» **ACTIVITY**: Say how many lines of the data below have the word "question" in them. Add nothing else.
————
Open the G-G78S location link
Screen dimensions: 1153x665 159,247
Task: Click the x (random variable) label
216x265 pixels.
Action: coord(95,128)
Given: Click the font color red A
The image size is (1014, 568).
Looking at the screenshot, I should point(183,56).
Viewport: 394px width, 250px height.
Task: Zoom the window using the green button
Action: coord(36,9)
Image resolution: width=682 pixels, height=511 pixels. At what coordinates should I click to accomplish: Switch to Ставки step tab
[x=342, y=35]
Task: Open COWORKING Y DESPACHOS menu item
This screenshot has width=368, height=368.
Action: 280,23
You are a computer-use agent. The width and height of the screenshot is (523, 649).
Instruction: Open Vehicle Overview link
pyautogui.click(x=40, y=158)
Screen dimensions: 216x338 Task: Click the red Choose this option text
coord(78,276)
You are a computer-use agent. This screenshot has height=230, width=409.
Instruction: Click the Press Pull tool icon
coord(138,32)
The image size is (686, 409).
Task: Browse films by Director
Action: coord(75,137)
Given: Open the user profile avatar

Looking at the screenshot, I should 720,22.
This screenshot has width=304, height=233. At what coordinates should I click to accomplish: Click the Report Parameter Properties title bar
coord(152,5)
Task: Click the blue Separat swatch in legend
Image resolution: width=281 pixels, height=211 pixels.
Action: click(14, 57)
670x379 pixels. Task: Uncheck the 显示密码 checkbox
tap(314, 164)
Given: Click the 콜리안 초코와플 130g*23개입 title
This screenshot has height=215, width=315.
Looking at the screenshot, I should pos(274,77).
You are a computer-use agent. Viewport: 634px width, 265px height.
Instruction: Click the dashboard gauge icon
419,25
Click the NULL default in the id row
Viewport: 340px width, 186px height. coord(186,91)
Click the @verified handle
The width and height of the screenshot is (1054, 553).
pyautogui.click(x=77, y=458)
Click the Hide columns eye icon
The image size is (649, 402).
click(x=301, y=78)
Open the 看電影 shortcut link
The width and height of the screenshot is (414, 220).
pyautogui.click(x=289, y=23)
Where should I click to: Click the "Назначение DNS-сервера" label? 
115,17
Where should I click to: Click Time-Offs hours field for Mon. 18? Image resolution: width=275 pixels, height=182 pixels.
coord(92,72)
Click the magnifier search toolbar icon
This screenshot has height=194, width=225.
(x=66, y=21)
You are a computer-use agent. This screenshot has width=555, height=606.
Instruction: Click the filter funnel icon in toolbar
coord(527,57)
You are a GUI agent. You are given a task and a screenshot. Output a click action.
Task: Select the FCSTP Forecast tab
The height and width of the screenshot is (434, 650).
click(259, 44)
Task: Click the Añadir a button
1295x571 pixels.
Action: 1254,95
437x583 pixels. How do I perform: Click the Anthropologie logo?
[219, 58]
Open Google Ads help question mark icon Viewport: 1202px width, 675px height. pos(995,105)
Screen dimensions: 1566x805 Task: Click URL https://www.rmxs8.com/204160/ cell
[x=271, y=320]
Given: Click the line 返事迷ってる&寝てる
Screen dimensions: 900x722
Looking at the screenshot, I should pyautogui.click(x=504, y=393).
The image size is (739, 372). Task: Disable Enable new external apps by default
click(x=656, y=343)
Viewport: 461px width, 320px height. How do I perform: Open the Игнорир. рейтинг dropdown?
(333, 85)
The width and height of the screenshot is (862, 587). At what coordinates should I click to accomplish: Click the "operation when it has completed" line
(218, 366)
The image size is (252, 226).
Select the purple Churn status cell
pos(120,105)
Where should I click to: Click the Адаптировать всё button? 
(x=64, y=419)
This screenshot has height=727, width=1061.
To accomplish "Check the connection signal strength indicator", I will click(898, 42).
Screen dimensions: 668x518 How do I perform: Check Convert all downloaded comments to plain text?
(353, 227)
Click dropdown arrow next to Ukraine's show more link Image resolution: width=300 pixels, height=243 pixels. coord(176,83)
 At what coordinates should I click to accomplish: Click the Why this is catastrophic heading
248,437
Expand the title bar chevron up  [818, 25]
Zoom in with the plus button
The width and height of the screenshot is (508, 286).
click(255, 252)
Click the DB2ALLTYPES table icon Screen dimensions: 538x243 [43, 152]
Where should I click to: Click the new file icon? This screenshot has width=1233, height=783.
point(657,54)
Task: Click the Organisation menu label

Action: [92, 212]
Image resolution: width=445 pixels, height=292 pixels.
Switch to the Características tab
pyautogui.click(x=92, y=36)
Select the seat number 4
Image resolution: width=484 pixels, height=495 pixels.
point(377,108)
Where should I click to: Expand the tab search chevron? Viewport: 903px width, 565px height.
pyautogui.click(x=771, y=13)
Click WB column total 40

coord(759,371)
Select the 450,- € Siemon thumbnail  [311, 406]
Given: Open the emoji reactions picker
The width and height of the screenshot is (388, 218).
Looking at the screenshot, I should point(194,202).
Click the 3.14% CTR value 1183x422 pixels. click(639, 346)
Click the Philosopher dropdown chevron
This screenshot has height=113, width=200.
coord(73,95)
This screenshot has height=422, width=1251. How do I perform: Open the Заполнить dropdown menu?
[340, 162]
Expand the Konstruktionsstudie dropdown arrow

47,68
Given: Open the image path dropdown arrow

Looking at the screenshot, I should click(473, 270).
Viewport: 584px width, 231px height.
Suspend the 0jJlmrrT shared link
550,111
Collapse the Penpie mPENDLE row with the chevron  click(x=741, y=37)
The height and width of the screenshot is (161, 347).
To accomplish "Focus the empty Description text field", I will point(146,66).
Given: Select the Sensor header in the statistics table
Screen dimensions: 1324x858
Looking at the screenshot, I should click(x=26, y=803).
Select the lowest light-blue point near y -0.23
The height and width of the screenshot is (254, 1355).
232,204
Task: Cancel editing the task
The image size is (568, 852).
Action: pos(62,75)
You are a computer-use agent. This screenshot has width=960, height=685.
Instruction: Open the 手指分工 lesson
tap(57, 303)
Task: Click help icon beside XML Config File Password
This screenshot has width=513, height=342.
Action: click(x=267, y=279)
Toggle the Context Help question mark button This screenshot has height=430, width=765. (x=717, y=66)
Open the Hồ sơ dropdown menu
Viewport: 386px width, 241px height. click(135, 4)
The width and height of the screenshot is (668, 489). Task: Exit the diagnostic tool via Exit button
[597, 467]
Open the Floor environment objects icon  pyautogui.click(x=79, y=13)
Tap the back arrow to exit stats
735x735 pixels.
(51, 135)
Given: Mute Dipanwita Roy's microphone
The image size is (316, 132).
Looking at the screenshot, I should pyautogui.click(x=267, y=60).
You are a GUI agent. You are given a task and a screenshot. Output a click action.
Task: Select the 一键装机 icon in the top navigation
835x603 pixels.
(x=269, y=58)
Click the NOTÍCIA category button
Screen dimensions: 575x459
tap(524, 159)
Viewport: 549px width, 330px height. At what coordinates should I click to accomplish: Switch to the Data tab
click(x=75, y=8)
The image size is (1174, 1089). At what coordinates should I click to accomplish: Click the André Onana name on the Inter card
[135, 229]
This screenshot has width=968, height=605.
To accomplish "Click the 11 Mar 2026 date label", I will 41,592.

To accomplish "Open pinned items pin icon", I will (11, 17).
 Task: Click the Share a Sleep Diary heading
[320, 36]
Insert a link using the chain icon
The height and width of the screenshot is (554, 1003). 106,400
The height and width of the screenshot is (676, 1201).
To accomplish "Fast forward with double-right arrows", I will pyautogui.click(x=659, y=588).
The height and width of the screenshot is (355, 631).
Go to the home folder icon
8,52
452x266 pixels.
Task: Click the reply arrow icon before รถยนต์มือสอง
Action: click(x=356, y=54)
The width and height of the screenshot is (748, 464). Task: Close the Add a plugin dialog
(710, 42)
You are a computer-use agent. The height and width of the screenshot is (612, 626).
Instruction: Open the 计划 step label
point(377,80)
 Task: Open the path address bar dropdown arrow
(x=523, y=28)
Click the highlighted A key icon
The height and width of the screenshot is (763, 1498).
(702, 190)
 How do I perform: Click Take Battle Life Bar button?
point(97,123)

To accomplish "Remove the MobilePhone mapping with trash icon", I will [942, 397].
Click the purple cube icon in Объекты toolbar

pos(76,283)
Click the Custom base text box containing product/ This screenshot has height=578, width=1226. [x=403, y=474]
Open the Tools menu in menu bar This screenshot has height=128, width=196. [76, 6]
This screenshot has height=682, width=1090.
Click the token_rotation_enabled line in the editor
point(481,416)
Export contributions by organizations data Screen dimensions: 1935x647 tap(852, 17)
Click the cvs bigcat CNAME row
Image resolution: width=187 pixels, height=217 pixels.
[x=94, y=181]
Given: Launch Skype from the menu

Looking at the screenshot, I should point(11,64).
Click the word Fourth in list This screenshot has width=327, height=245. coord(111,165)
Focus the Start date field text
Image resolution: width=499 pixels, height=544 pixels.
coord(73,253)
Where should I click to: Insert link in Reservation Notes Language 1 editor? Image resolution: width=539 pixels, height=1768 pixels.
————
» **EXERCISE OUTPUT**: 2